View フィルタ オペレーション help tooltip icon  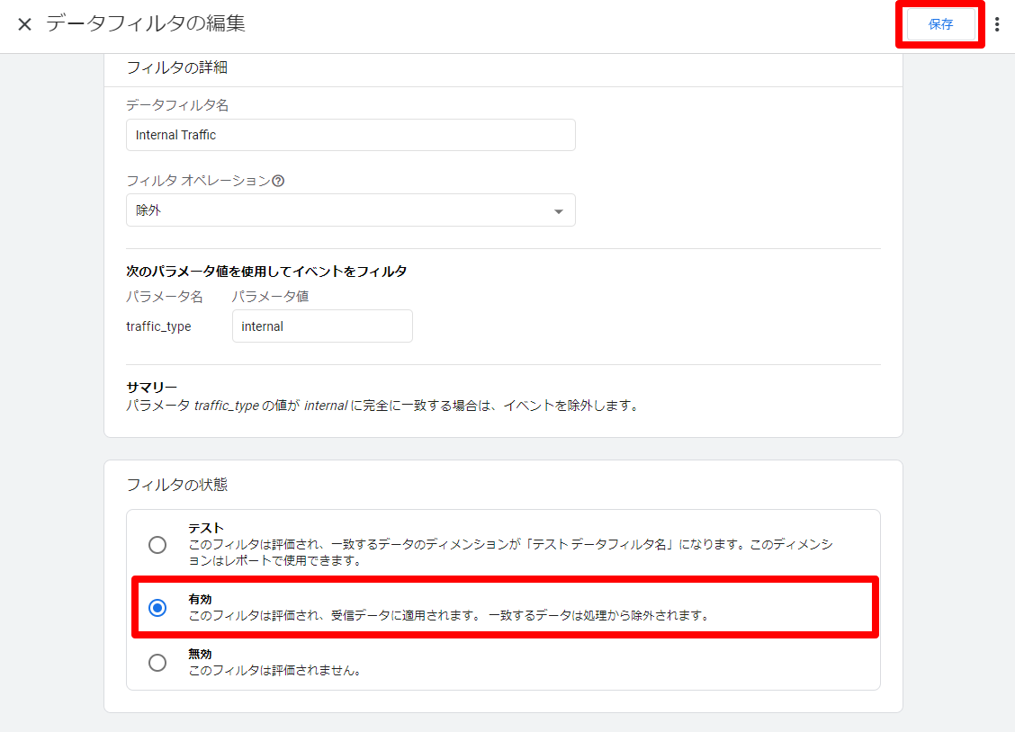278,181
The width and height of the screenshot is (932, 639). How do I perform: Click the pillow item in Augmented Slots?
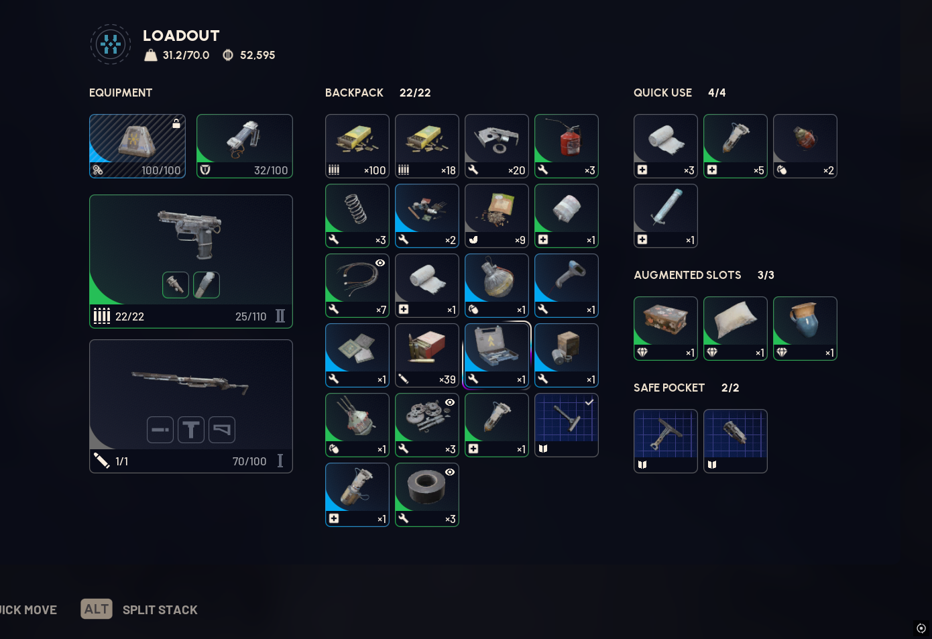[x=736, y=329]
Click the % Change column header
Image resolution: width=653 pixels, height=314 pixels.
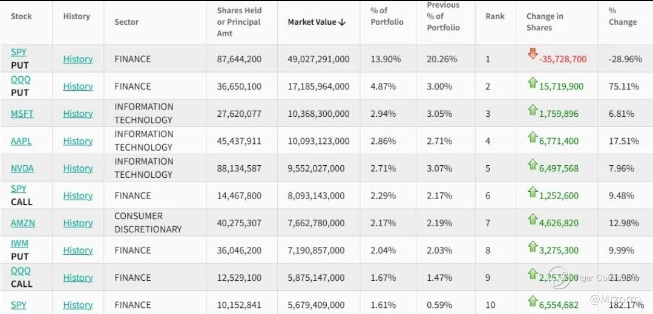pos(622,16)
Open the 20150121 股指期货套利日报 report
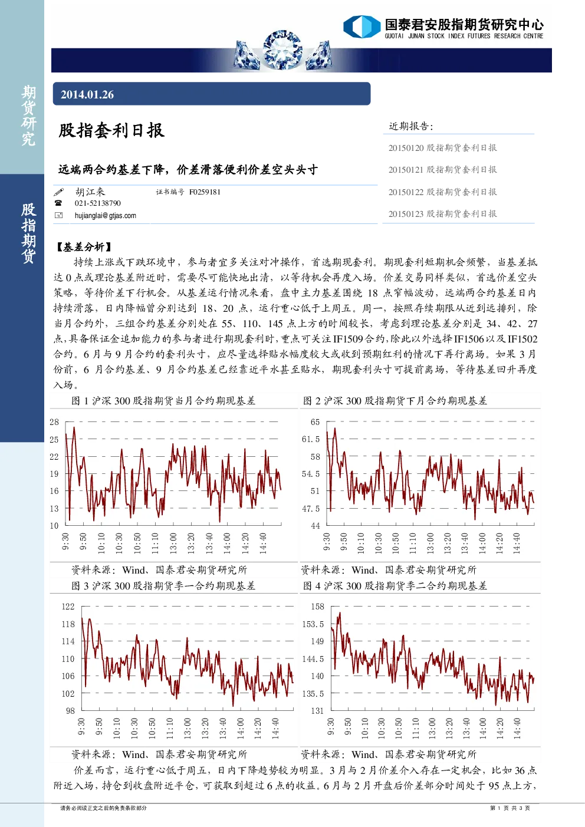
——
▶ **TRY IT**
Only the lines between the one containing "Image resolution: width=653" and the last line of the listing above, both included, should be written out, exactly and without pictures.

▶ **ANSWER BOX**
Image resolution: width=653 pixels, height=314 pixels.
pos(622,16)
Open the 20150121 股指期货套利日报 report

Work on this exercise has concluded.